Mezger’s involvement with the 917 in 1968 was to be a definitive moment in his career as 2 years later in 1970 Porsche won their first victory at Le Mans and various other endurance events that same year. Porsche were the team to beat, and indeed Ferrari desperate to compete and develop an engine worthy of doing so had sold half of their stock to Fiat to finance it.
So Mezger, having developed the flat-four from the 356 into the flat six for the 901 and 911 back in 1963 an engine he managed to develop from 1.4 to 3.6 liters then found himself back in Formula 1. Ron Dennis, a director of McLaren Racing International, approached Porsche to design a Grand Prix engine which would replace the DFV in his John Barnard designed cars.

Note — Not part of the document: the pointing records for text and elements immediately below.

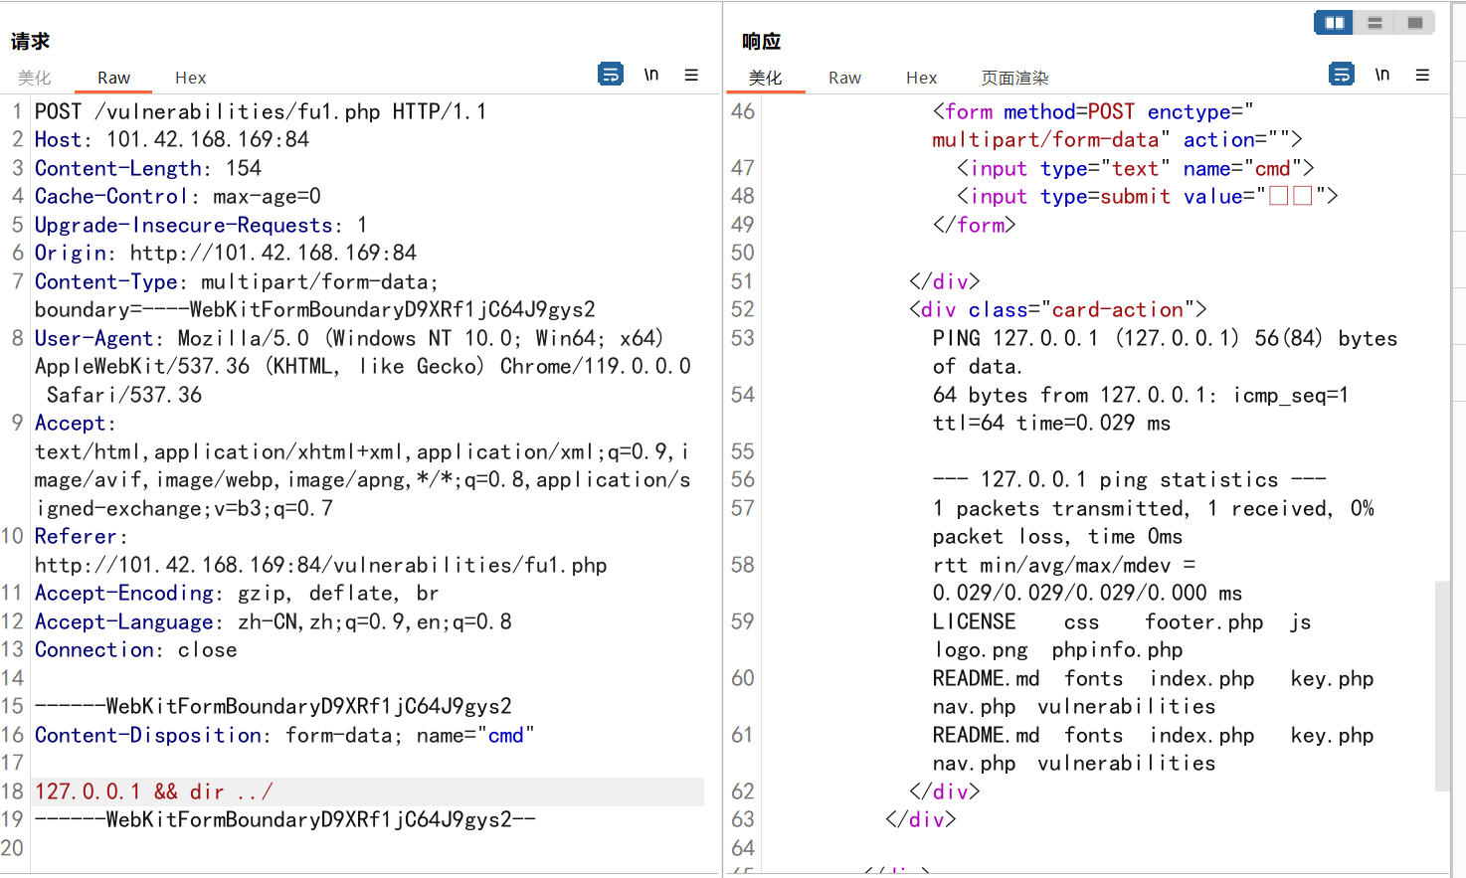Open the Hex tab in response panel
Screen dimensions: 1466x878
921,78
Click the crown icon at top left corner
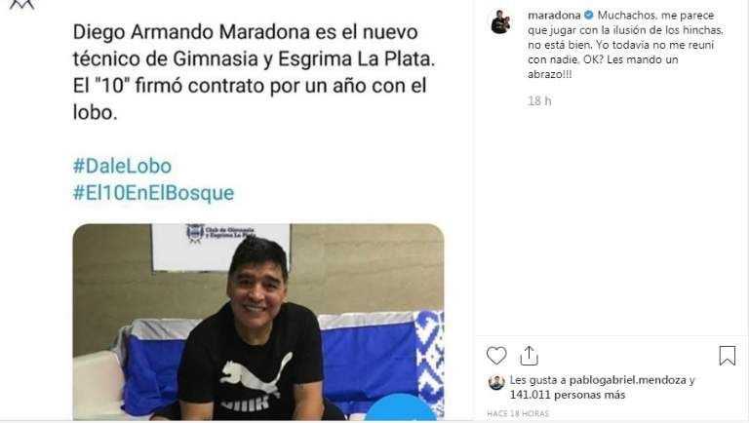Screen dimensions: 749x423 22,5
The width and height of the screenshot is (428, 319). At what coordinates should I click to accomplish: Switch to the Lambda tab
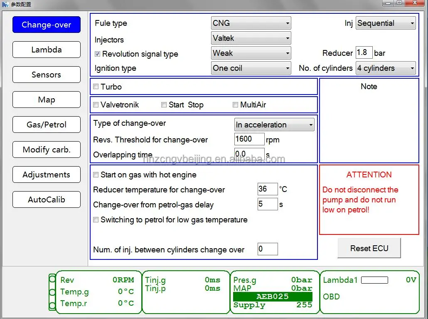coord(47,50)
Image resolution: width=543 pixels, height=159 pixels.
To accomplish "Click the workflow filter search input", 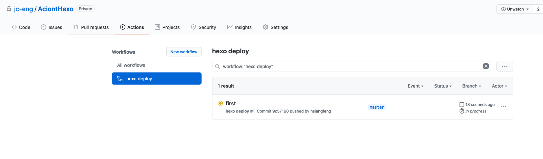I will point(350,66).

Two months later on October 12th design work for the new McLaren power plant was handed over to Hans Merger, now Porsche’s deputy head of engine research and development. Mezger was responsible for the TAG V6 engine which dominated Formula One in the late ’80s nestled in the middle of the McLaren F1 cars and went on to be responsible for 3 consecutive drivers championships.
So what of the ‘Mezger Engine’, where did it really begin. Many refer to the original being developed for the Porsche 911 GT1 car, but this wasn’t unveiled until 1996 and we know that Mezger retired from Porsche in 1994, so the roots surely are further back and looking at the GT1 power plant we know it was a creation of the alloy casings derived from the 930 turbo and the 962/4 partly water cooled motor that was then coupled with a full dry sump. So a more fitting description for Mezger’s touch in the later GT and Turbo cars must go back a long way and then taking in aspects of the early 901/911 engines and elements of the TAG F1 engines derived from the Porsche Group-C cars. Confusing isn’t it?
This year Mezger celebrates his 89th birthday and apparently still retains close relations with his former employer. Hans Mezger was responsible for many great creations and motorsport achievements during his career with Porsche. His name is synonymous with some of the greatest engines in Porsches history including the 911 GT/Turbo engines which have become colloquially known by his very name whether slightly misleading of their immediate heritage or otherwise.
For a more in-depth look into the life and career of Hans Mezger we would recommend reading the autobiographical title ‘Porsche and Me: Hans Mezger’ by Peter Morgan.
For now he earns a place in our Porsche Heroes Hall of Fame.